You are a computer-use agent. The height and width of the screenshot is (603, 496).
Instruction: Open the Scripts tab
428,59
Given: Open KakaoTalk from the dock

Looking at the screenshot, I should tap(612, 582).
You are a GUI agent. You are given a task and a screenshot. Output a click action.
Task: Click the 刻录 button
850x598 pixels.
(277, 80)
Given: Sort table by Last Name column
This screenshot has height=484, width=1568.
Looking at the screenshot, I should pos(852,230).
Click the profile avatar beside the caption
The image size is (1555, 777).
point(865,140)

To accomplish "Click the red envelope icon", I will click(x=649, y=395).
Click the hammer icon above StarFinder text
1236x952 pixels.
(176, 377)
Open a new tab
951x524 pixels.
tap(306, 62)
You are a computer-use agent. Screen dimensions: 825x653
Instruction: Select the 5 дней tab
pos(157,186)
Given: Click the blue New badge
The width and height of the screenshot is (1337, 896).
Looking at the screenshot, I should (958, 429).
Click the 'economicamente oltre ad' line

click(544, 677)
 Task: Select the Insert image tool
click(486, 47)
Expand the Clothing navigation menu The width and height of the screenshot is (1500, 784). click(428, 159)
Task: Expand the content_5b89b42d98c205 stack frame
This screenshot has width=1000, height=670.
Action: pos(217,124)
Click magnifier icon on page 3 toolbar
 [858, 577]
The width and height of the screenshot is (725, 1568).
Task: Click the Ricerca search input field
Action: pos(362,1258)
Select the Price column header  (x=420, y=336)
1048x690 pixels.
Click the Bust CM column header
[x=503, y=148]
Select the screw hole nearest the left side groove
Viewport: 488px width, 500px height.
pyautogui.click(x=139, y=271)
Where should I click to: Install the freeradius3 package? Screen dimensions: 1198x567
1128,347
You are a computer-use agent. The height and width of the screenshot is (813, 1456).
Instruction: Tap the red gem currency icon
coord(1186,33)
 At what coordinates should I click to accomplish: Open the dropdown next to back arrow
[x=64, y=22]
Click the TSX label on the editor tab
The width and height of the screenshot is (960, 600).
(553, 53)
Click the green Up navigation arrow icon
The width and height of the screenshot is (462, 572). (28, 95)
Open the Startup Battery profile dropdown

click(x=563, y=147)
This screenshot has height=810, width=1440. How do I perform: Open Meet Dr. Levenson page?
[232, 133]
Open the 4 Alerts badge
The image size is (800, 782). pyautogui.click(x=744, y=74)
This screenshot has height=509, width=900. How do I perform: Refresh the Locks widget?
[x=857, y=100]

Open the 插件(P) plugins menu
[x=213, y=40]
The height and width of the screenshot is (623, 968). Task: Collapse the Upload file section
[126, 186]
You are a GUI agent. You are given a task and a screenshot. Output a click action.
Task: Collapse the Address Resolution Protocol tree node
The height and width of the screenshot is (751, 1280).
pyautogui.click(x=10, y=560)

What the task requires: Using the records above, copy word for word the line with "Instruction: Select the 5 дней tab", the line with "Task: Expand the", and every line between them.

Task answer:
Instruction: Select the 5 дней tab
pos(157,186)
Given: Click the blue New badge
The width and height of the screenshot is (1337, 896).
Looking at the screenshot, I should (958, 429).
Click the 'economicamente oltre ad' line

click(544, 677)
 Task: Select the Insert image tool
click(486, 47)
Expand the Clothing navigation menu The width and height of the screenshot is (1500, 784). click(428, 159)
Task: Expand the content_5b89b42d98c205 stack frame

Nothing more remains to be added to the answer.